Король, захваченный своими мыслями, казалось, почти не слышал его.

— В общем, мой народ любит меня. Но эти налетчики… то, что я не провел никакой войны, не одержал ни одной победы… Все это заставляет их задумываться. — Он вздохнул. — Мне то и дело пеняют, что я не взял себе королеву, родственники которой могли бы помочь нам. И, возможно, хуже всего то, что я не принимаю никакого участия в их языческих обрядах. Милостью Божией, до сего времени урожаи и улов рыбы были хороши, даже давали лишку. Но если они окажутся плохими, норвежцы вполне могут поверить, что дело в том, что их боги гневаются на меня.

Брайтнот перекрестился.

— Да продлятся тучные годы… И ты еще одержишь свою победу.

— Если бы надо мною не висела угроза Эйрика…

— И в этом Бог поможет тебе в одному ему ведомый час. Ибо ты суть его апостол.

Настроение Хокона совсем упало.

— Пока что не особенно удачливый.

— Ну, нет, даже в Англии мы слышали о переменах.

— О, да, то тут, то там мои немногочисленные священники время от времени кого-нибудь крестят. Но боюсь, что люди идут на это главным образом из почтения ко мне или в надежде получить от меня за это какую-то награду. Разве многие прекратили приносить жертвы? Не могу же отречься от них из-за этого, не так ли? А ведь с каждым годом число тех, кто начинает веровать в Христа, растет все меньше и меньше. Я думаю… надеюсь, что это не грех отчаяния… — Хокон тоже сотворил крестное знамение. — Я думаю, что немного осталось таких, кто сможет оставить старых богов без более сильного убеждения, чем я, похоже, в состоянии предоставить им. Упрямая порода, норвежцы. — Он расправил плечи и высоко поднял голову. В небе над ним мерцала вечерняя звезда. — И притом храбрые, стойкие, честные. Я не могу не любить их.

Брайтнот удержался от того, чтобы сказать в ответ, что далеко не все жители запада согласились бы с ним.

— Этот ярл Сигурд, наш хозяин… Сразу видно, что он могущественный человек. Если бы его удалось убедить, то мать-церковь получила бы сына почти столь же сильного, как и ты.

Хокон вздохнул еще глубже:

— Если бы это могло случиться… Но он стоит за своих богов так же крепко, как и за своих друзей. Никто не приносит им более богатых жертв, чем он.

От леса протянулась тень, заполнившая собой почти весь Хлади. Ветерок дохнул холодом. Ярче засияла вечерняя звезда, появились и другие звезды.

— И я могу понять его, — почти беззвучно продолжал Хокон. — Мне доводилось слышать рассказы, поэмы, сложенные в незапамятные времена.
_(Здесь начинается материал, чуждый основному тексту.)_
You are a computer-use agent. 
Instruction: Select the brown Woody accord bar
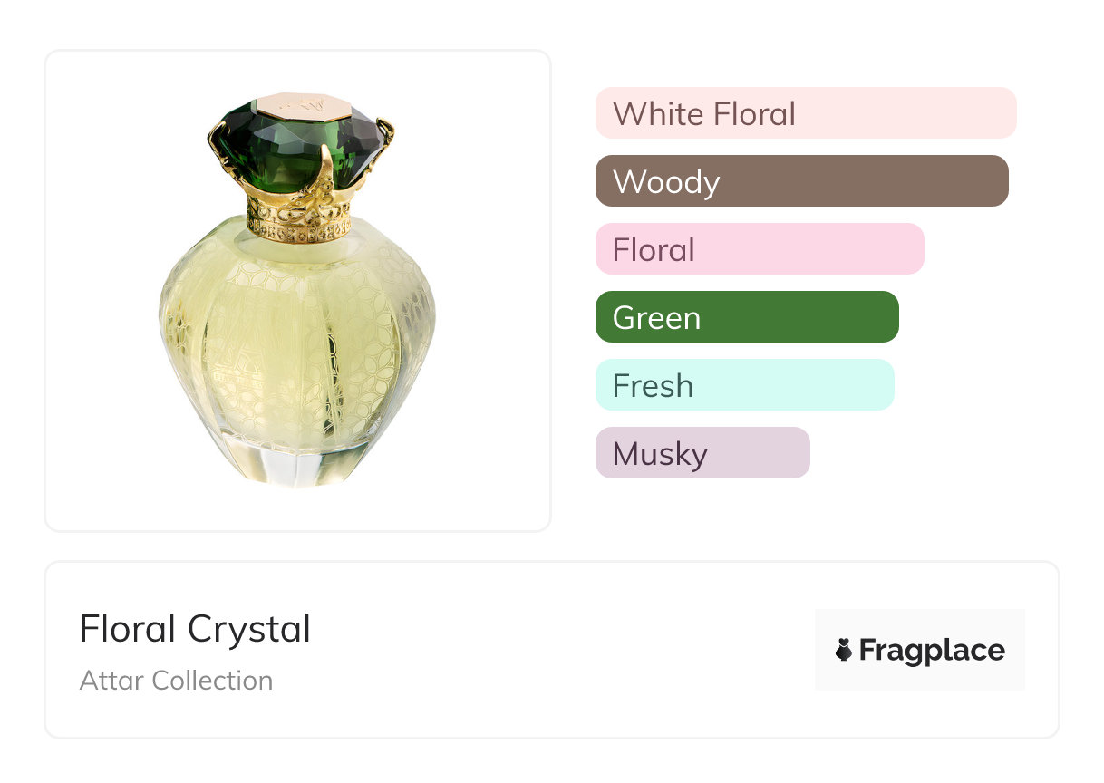(801, 181)
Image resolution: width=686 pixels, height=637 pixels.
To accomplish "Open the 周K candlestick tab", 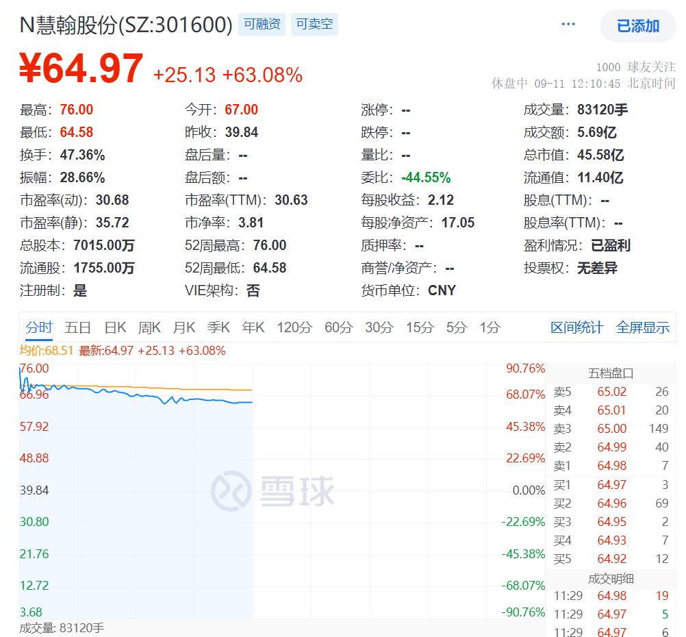I will [149, 327].
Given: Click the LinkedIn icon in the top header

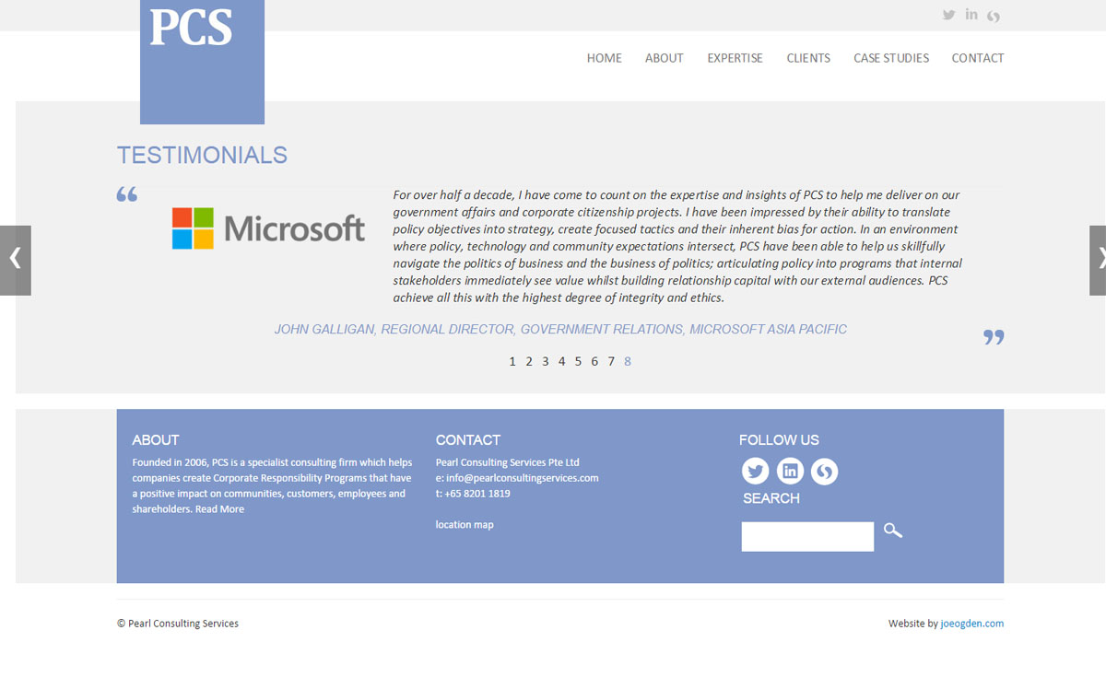Looking at the screenshot, I should (x=971, y=15).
Величие, героические сердца… — Он резко остановился и несколько раз перекрестился. — Нет! Нет!

Брайтнот тоже остановился, почти физически ощущая, как вокруг него сгущаются сумерки. Им было уже пора идти назад.

— Тем не менее мы должны сохранять дружбу Сигурда, — медленно проговорил он.

— Без него, я думаю, королевская власть неизбежно ускользнет из моих рук.

— Этого не должно произойти. Ведь ты король, несущий людям веру!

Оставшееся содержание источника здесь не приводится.